Cat On Red – Sandy Jones
Our journey to find the light of understanding includes the sweet wonders of this mystery of time and love. Finding ourself has all to do memories. It has to do with reclaiming our unbound joy of the original child of us, and the intrinsic illumination that the divine child lives. In finding our original beauty, we find the knowing heart, and its tender peace with the way of life, bumps, bruises and all. Enlightenment is very much about memories of childhood and a return to that purity and innocence, uncovering the magic of the those days, being exposed, unconditioned, open and alive to the precious scent of roses and the fresh grassy greens of living.
 
You brought me back to a time I’d not thought of for so long. You awaken the thoughts of glorious gowns and you pulled me back to the joys of playing “dress-up.” That’s what I called it, putting on dress up cloths and prancing in delight.  The joy of this imaginary game would occupy me for hours. I indulged happily in this time alone, time creating worlds of beauty, enchanted by fabrics and textures and fabulous imaginary fantasies to play out.
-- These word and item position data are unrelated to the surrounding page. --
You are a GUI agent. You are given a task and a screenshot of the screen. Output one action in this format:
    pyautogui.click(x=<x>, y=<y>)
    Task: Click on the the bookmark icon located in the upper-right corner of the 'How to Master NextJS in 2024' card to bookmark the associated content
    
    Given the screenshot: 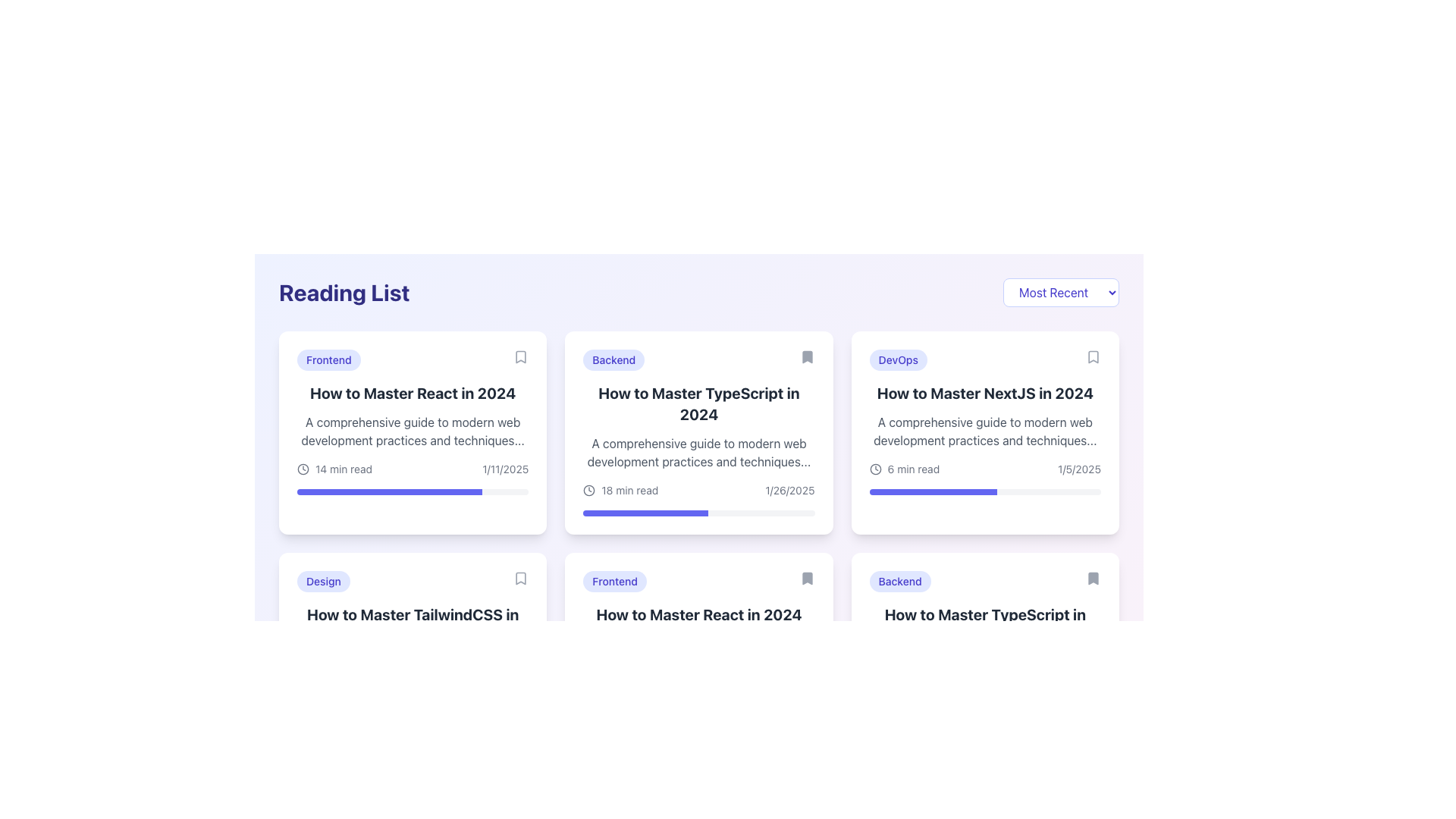 What is the action you would take?
    pyautogui.click(x=1093, y=356)
    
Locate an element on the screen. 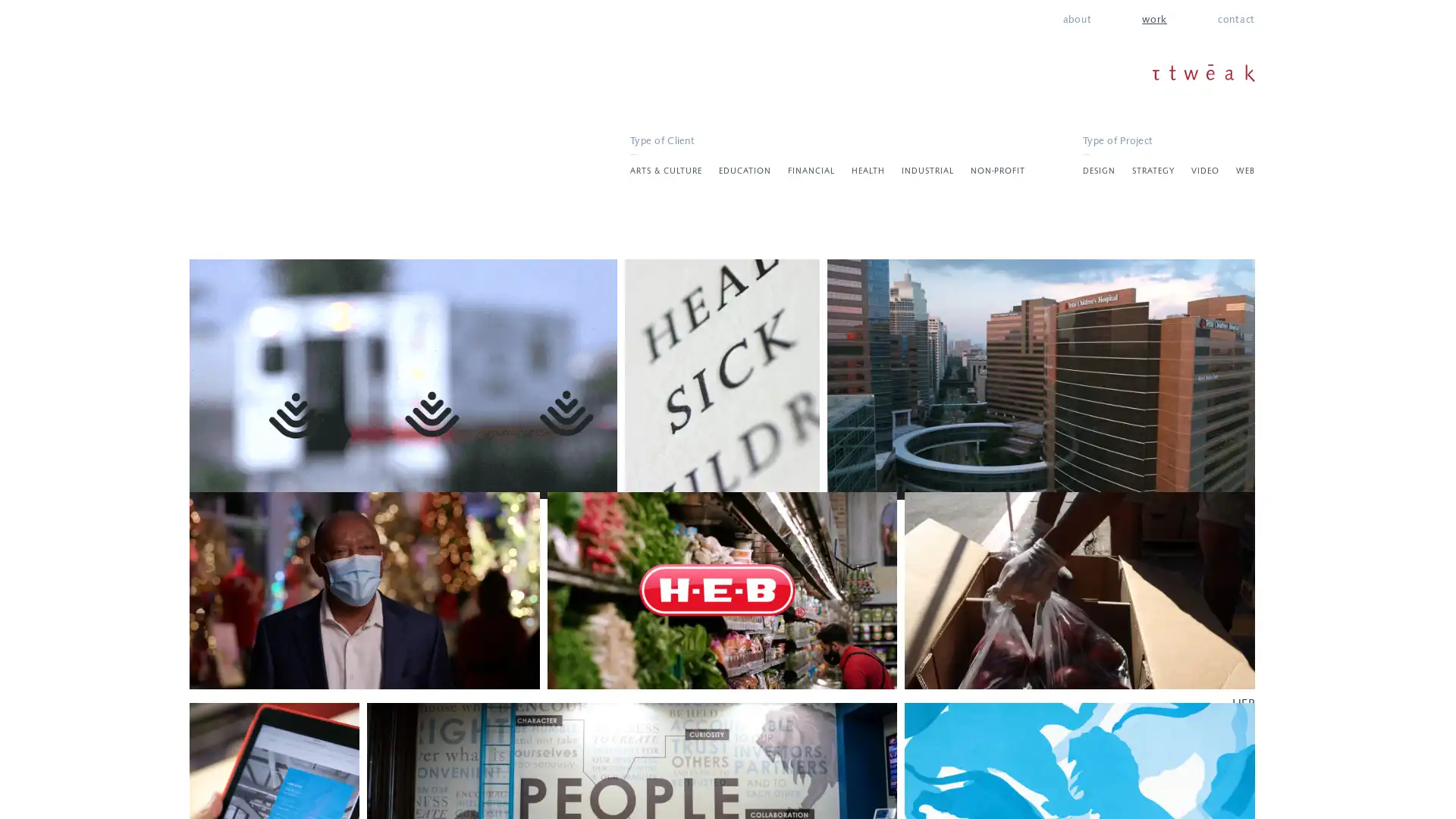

Because of this love for dress up, my mother would buy me these gorgeous used gowns from the thrift shop. Yes, too big for a child, but I could get swallowed up, engulfed in the elegant luxury of these dresses. The flowing beauty, the sensuous feel, the exquisite touch of the quality and richness. It all comes back to me now. I had them lined up in my play section of my closet. How much I loved putting on those gorgeous evening gowns. The eye-hook silk buttons, the dapples of lace and the wisp of ribbons, the shining silks and satins as smooth as ice, the sweet sound off ruffles and taffetas and then those with layers of chiffon to twirl and dance and spin. Voiles, crêpe, velvet. The colors of pinks, jades, pale blues and soft turquoise, deep magenta and sapphire blue. Then adding long white gloves – I lived in a wonderland, and you, dear Adrian, just took me back.  Here I am again, in this child’s wondrous world of delights, immersed in the textures and feelings of life’s bountiful joys and pleasures. It’s all still here, alive, vibrant with lusty vitality. So much magic, always here. The beauty, spirit, the heart, the love, the child of my delightful joy – it all remains, still here. This unbound heart of mine, will always be joyfully captivated and enchanted by the touch and feel of this most extraordinary, magic world of infinite beauty, light and love.